• [Data for analysis]

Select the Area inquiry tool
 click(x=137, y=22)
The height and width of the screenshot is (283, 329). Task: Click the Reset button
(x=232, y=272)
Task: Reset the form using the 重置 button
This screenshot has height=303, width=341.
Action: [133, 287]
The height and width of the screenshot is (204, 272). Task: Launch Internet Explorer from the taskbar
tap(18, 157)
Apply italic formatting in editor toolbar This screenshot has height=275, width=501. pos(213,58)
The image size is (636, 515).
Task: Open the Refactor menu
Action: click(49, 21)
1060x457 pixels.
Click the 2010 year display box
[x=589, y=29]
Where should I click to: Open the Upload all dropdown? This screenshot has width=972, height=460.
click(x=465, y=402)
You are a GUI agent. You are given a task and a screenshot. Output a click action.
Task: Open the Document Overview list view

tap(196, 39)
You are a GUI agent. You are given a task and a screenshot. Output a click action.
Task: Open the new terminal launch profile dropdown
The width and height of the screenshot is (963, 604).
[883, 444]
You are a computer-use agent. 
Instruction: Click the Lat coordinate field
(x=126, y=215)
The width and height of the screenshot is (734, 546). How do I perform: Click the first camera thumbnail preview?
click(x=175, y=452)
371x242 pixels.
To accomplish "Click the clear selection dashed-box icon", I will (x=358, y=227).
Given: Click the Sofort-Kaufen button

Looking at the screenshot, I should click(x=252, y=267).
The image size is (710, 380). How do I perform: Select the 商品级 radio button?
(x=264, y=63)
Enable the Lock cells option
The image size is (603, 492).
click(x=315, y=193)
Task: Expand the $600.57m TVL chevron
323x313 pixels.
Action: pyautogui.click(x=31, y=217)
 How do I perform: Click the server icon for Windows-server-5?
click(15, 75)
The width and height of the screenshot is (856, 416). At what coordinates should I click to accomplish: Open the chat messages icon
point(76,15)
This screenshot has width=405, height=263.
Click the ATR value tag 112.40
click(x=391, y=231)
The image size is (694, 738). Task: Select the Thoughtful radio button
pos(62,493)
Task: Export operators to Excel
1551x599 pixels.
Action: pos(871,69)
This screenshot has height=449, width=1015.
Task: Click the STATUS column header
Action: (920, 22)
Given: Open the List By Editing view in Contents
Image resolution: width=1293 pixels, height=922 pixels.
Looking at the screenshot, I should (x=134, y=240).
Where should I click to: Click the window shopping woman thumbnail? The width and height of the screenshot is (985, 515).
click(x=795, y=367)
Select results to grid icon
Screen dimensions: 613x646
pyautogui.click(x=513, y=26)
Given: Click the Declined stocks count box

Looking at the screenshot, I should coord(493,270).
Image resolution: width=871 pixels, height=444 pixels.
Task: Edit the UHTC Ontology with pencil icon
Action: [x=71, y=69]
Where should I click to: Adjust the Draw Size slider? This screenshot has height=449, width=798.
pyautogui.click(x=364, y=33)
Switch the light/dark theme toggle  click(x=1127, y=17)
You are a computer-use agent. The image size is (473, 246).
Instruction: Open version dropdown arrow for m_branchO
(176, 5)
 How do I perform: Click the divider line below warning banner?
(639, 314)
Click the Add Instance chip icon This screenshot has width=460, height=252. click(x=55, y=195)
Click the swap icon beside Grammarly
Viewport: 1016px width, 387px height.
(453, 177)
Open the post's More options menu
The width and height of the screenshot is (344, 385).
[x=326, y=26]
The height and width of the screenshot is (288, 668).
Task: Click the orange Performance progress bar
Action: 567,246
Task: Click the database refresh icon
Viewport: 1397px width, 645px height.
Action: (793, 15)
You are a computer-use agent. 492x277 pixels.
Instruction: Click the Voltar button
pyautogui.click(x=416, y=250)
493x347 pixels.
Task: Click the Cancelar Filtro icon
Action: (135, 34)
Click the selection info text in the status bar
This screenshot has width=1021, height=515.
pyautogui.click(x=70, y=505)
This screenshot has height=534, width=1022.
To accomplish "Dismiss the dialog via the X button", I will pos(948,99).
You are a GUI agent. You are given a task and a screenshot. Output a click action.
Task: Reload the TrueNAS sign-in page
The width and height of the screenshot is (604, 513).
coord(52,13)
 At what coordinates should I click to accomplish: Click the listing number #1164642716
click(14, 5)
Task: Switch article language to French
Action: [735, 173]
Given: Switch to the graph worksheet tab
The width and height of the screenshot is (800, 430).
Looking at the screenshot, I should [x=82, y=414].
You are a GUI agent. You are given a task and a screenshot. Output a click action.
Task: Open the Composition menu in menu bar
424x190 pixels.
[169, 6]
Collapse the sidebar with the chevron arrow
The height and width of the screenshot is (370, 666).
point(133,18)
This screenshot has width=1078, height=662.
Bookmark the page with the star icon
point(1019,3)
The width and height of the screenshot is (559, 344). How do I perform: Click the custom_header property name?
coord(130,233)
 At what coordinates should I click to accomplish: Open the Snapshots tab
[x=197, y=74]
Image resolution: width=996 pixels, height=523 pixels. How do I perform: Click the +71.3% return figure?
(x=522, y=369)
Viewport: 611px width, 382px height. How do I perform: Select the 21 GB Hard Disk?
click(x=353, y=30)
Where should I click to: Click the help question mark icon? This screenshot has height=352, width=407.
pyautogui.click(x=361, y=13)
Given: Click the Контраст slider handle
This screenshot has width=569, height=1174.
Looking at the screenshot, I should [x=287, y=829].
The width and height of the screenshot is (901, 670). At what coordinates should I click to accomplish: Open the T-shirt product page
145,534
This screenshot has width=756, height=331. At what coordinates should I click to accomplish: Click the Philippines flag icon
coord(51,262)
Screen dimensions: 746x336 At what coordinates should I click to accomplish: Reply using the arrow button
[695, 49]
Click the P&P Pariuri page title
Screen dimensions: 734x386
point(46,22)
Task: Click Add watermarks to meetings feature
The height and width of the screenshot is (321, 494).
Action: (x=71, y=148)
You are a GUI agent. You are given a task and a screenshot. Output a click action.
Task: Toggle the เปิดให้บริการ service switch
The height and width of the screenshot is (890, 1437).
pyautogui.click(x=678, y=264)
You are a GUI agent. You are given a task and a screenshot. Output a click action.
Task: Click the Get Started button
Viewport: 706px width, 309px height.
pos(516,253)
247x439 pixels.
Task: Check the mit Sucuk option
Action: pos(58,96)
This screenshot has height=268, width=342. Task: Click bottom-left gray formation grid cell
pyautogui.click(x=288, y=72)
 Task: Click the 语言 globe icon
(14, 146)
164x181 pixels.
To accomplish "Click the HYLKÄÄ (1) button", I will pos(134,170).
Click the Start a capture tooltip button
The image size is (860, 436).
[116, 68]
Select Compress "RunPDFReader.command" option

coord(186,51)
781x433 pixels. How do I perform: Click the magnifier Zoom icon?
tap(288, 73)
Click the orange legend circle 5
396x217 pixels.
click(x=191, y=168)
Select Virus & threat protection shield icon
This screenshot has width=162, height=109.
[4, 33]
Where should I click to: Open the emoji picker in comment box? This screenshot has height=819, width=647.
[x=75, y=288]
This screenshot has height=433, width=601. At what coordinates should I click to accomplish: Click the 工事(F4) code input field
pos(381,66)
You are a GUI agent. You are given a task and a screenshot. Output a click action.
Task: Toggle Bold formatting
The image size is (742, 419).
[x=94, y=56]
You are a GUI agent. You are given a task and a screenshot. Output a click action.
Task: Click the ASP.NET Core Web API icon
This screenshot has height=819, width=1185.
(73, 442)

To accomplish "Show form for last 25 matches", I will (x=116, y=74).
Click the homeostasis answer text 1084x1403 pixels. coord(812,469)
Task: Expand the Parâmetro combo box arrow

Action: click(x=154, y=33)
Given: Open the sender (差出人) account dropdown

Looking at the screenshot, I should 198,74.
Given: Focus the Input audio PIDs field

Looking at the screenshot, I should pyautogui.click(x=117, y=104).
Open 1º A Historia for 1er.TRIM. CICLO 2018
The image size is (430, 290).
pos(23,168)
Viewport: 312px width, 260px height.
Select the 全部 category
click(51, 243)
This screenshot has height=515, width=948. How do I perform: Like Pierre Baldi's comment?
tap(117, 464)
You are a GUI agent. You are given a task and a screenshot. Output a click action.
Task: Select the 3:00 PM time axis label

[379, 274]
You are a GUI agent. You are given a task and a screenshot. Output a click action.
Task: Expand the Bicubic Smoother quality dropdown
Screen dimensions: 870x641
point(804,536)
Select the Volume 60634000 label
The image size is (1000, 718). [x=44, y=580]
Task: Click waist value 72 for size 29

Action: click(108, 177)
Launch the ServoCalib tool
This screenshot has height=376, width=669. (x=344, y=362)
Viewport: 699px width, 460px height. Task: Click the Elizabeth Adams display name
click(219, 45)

• [What you need to do]
Among the lines of the data, which ones contain the word "selection"? Show them.

• [Answer space]
To accomplish "Click the clear selection dashed-box icon", I will (x=358, y=227).
Click the selection info text in the status bar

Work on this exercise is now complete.